▶ **Materiał wejściowy**:
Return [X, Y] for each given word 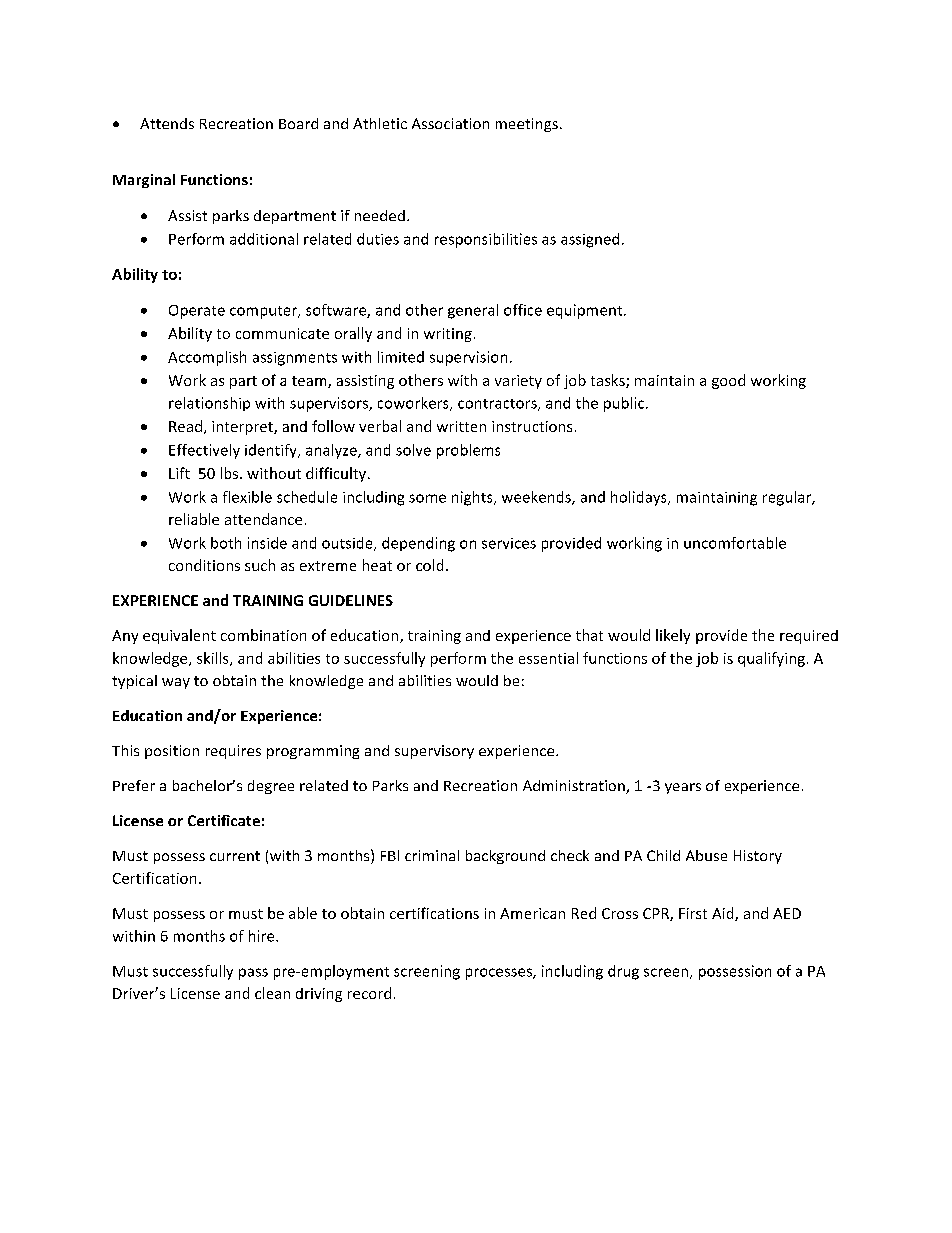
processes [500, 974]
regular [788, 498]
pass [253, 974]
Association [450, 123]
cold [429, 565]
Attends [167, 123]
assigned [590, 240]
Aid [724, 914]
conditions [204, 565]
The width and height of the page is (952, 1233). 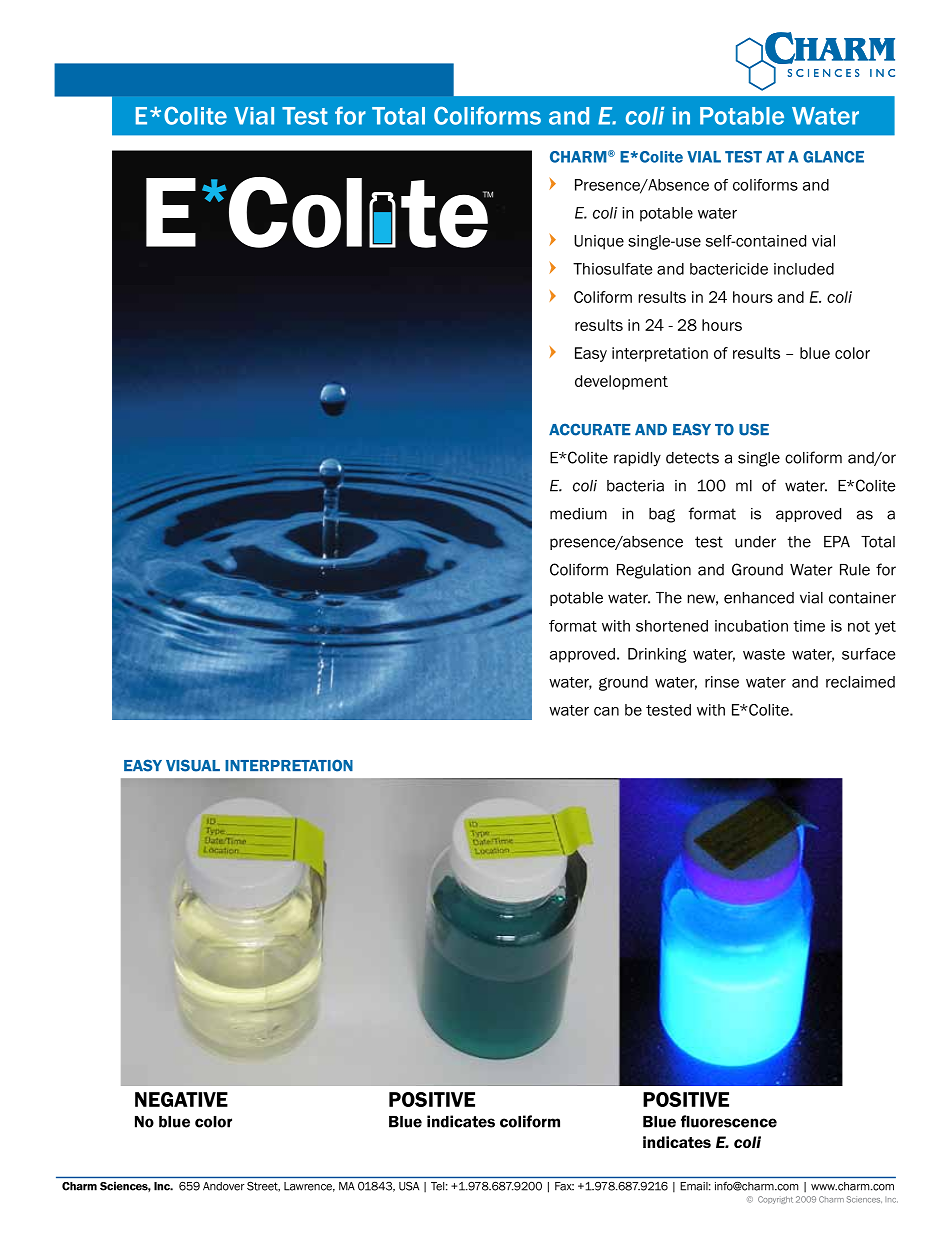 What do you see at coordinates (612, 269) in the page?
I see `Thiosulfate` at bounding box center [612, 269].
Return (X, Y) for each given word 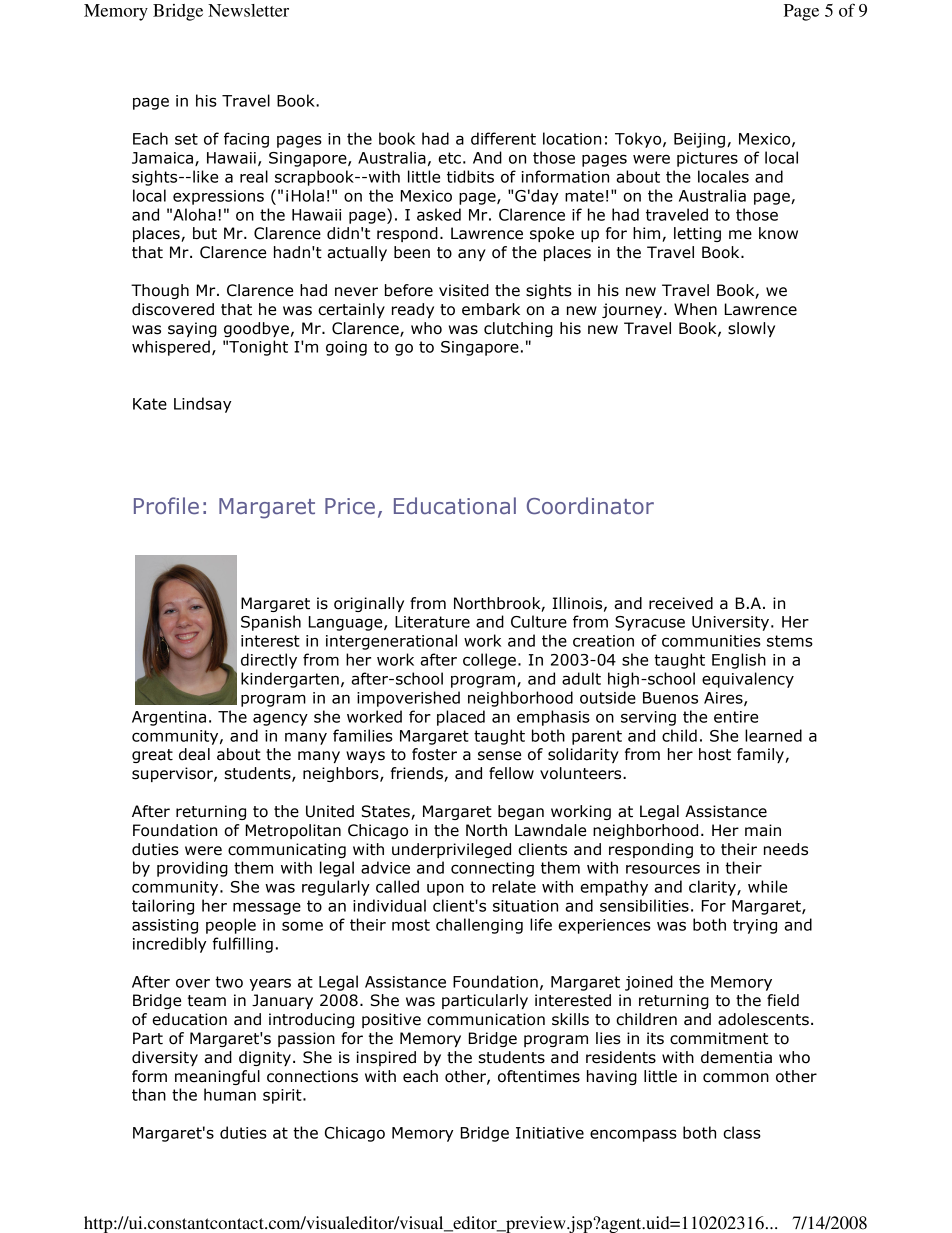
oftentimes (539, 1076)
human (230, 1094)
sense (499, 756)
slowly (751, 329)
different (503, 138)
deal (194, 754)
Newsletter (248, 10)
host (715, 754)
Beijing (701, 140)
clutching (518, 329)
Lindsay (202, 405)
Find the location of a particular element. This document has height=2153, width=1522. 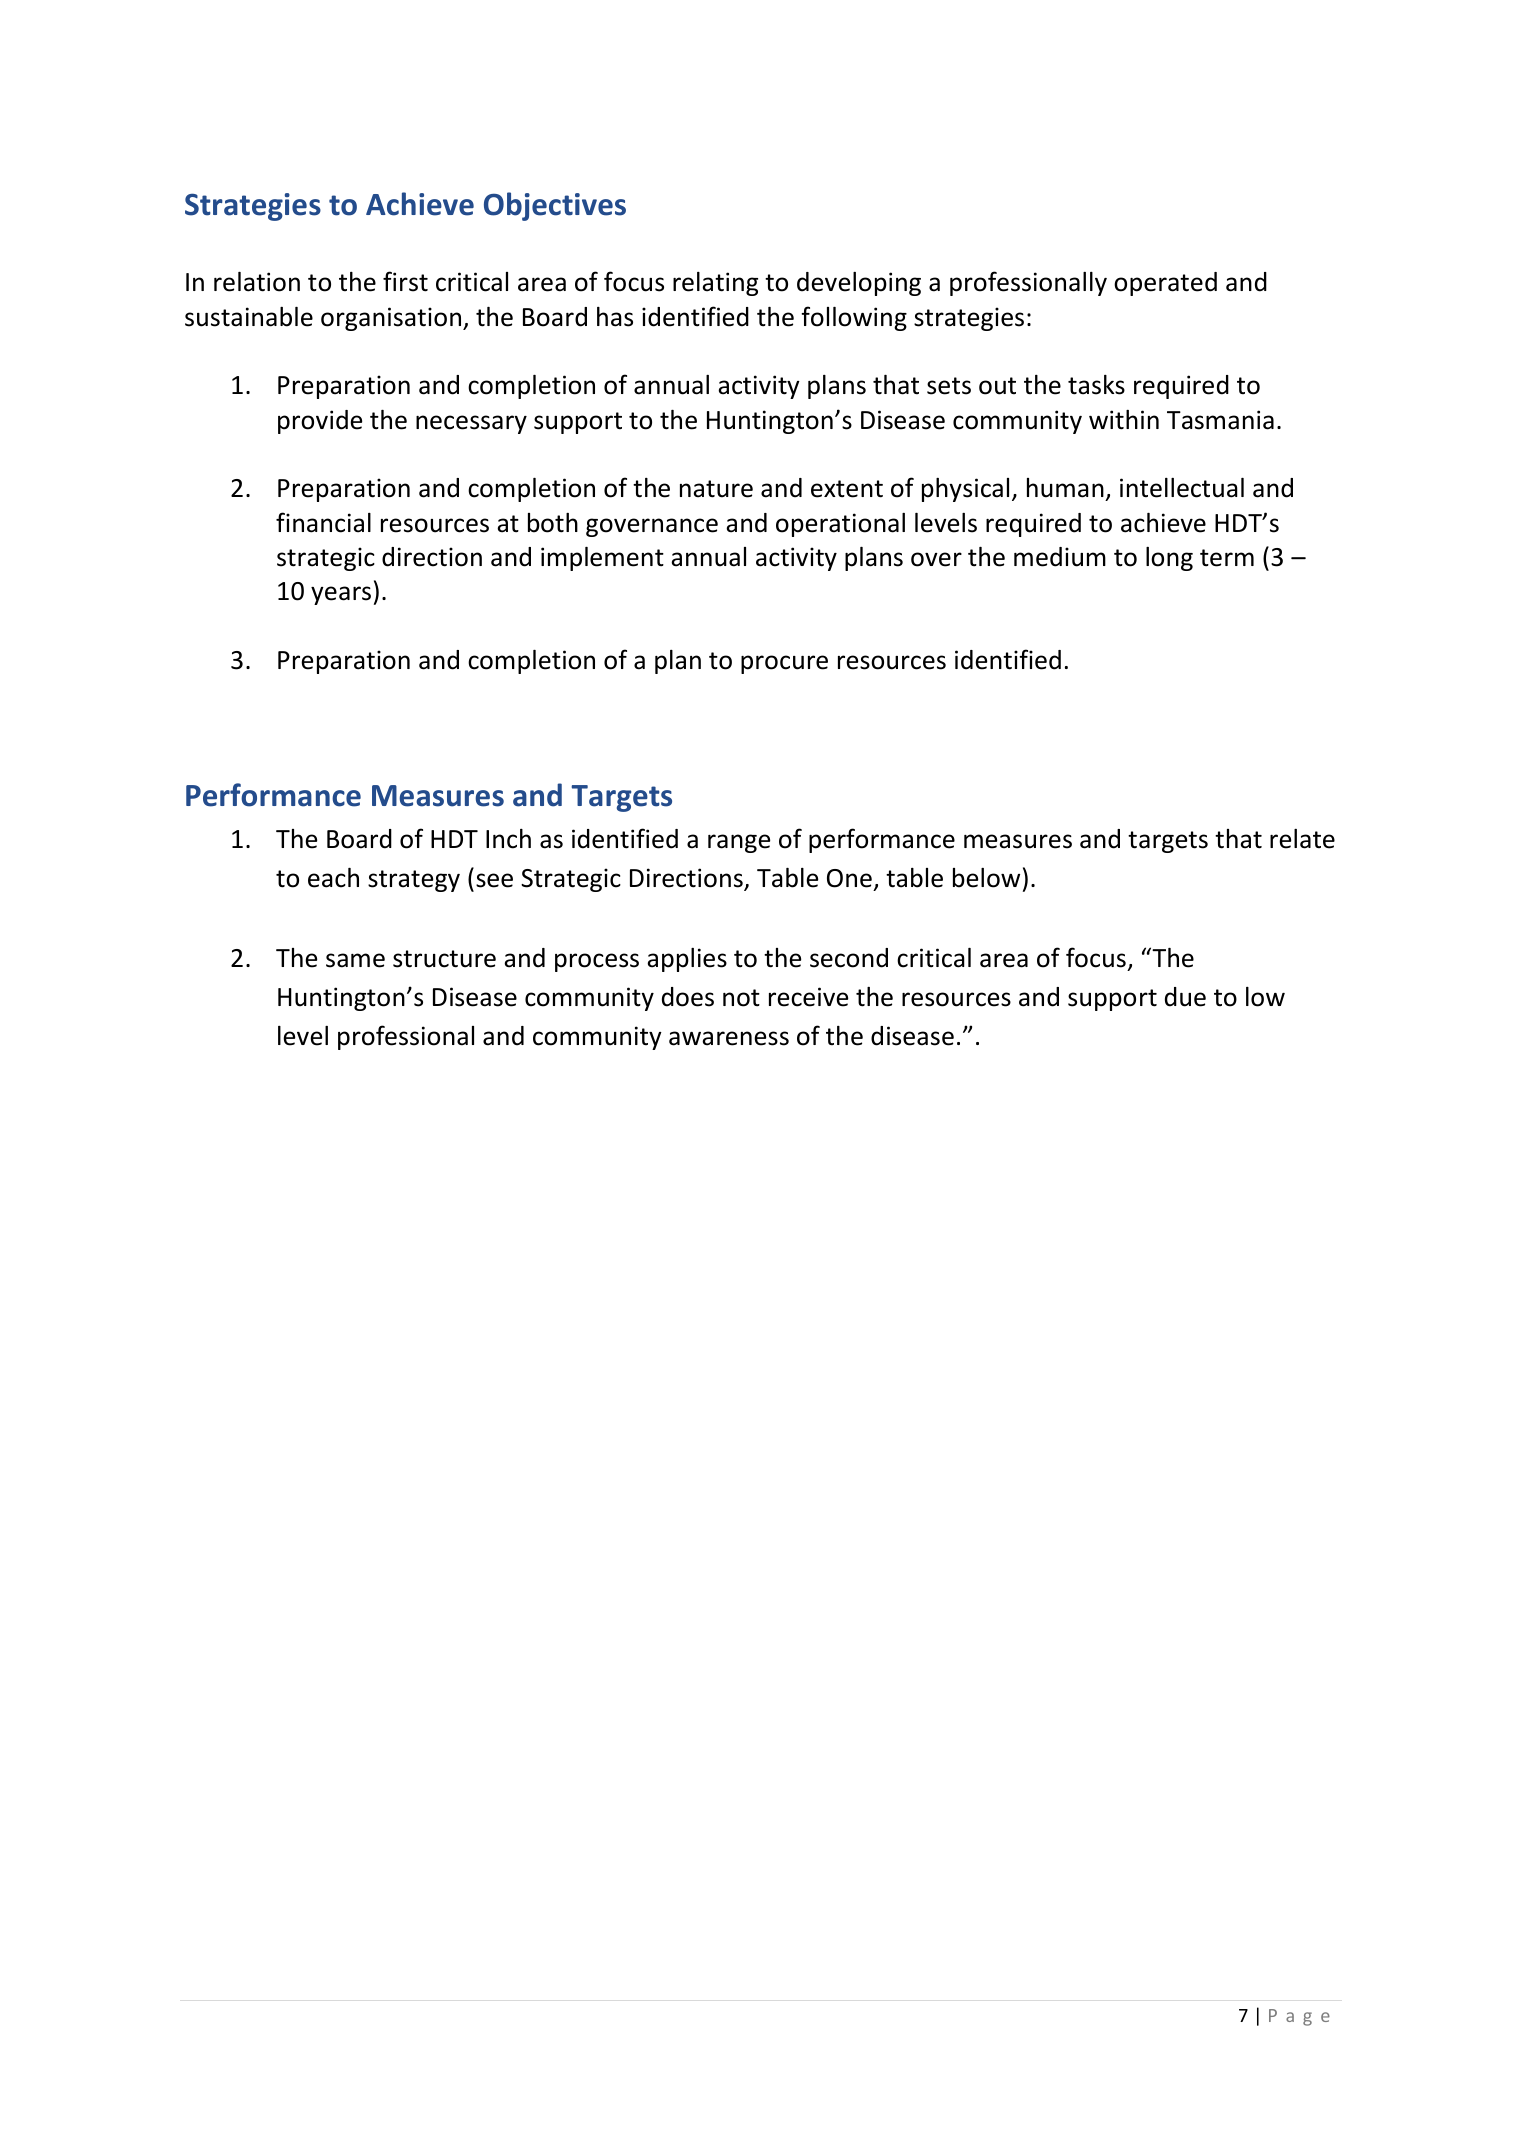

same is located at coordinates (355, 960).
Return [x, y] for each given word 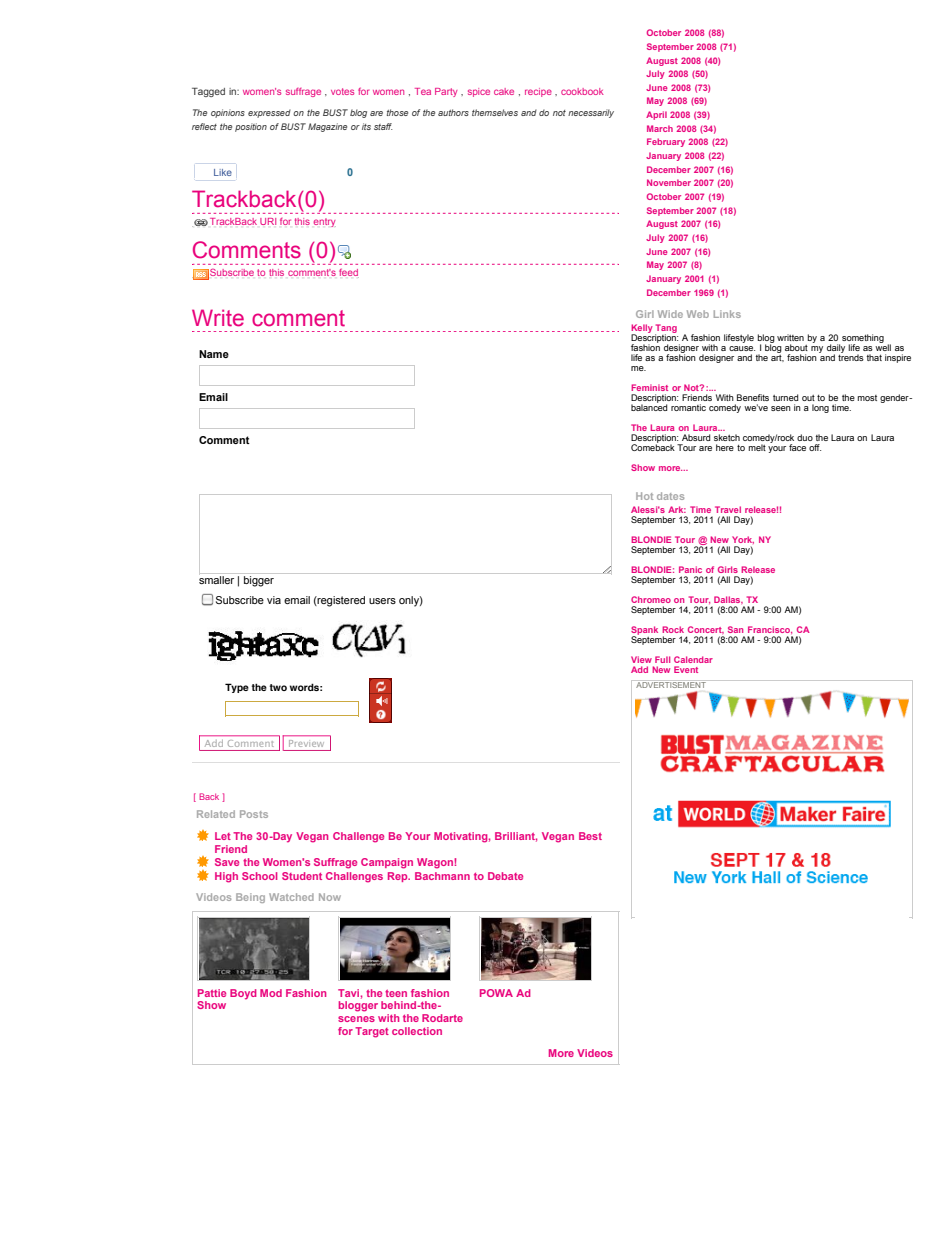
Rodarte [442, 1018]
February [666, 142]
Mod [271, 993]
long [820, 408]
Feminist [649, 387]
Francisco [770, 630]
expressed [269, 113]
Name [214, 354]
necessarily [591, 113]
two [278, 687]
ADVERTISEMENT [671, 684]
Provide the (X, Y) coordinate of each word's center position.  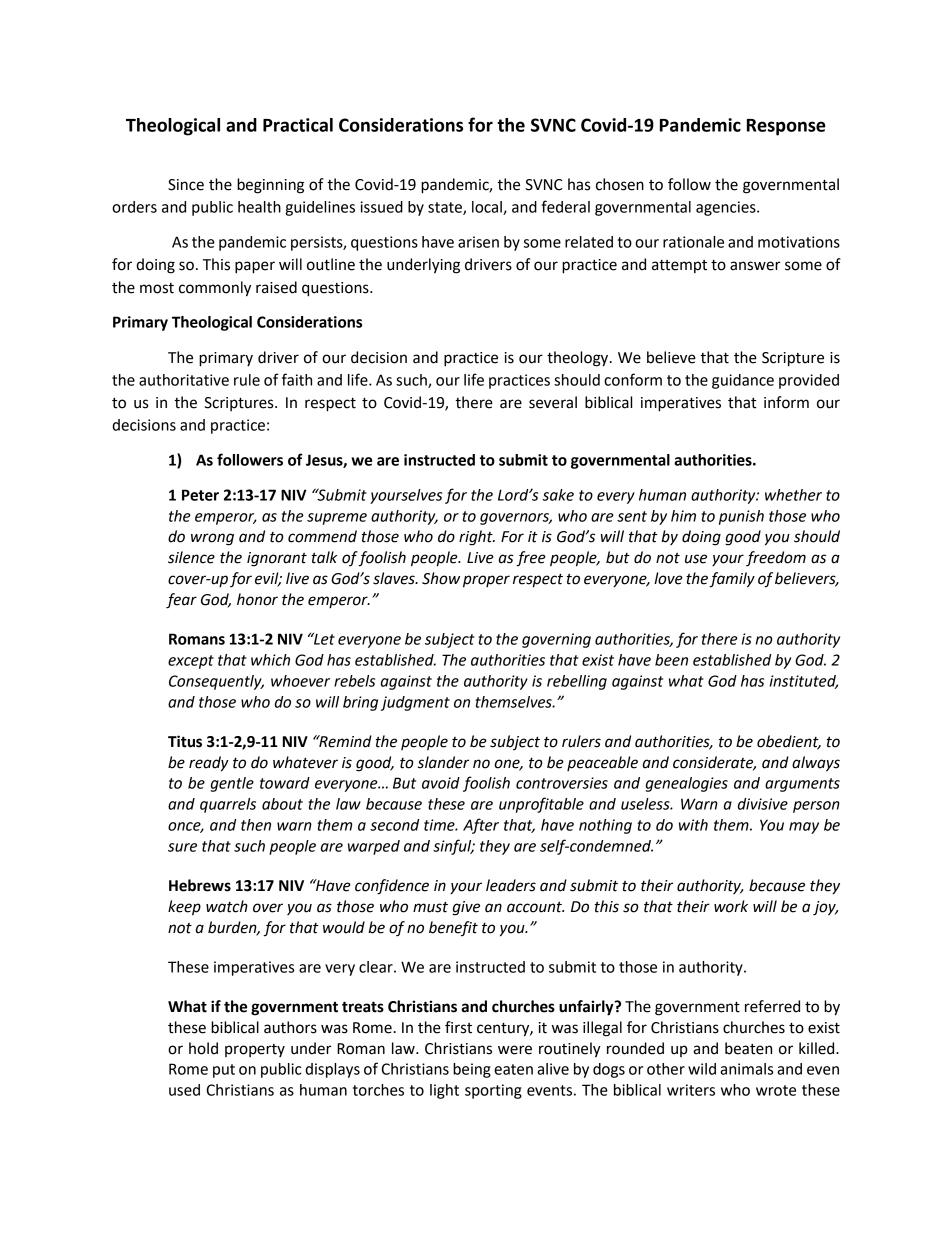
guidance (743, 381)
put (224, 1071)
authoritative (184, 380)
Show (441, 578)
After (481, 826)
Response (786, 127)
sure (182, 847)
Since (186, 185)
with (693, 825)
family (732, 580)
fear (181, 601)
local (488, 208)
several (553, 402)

▶ **Szczegóły zadania**: Zwróć bez najmniejszych zmian fragment listingu powyżej, który zaczyna się od wiersza zawierającego „regular [788, 498]”, a kończy na wierszu zawierającym „conditions [204, 565]”. Oba te wiersze mają się w nim znaleźć.

▶ **Pełna odpowiedź**:
regular [788, 498]
pass [253, 974]
Association [450, 123]
cold [429, 565]
Attends [167, 123]
assigned [590, 240]
Aid [724, 914]
conditions [204, 565]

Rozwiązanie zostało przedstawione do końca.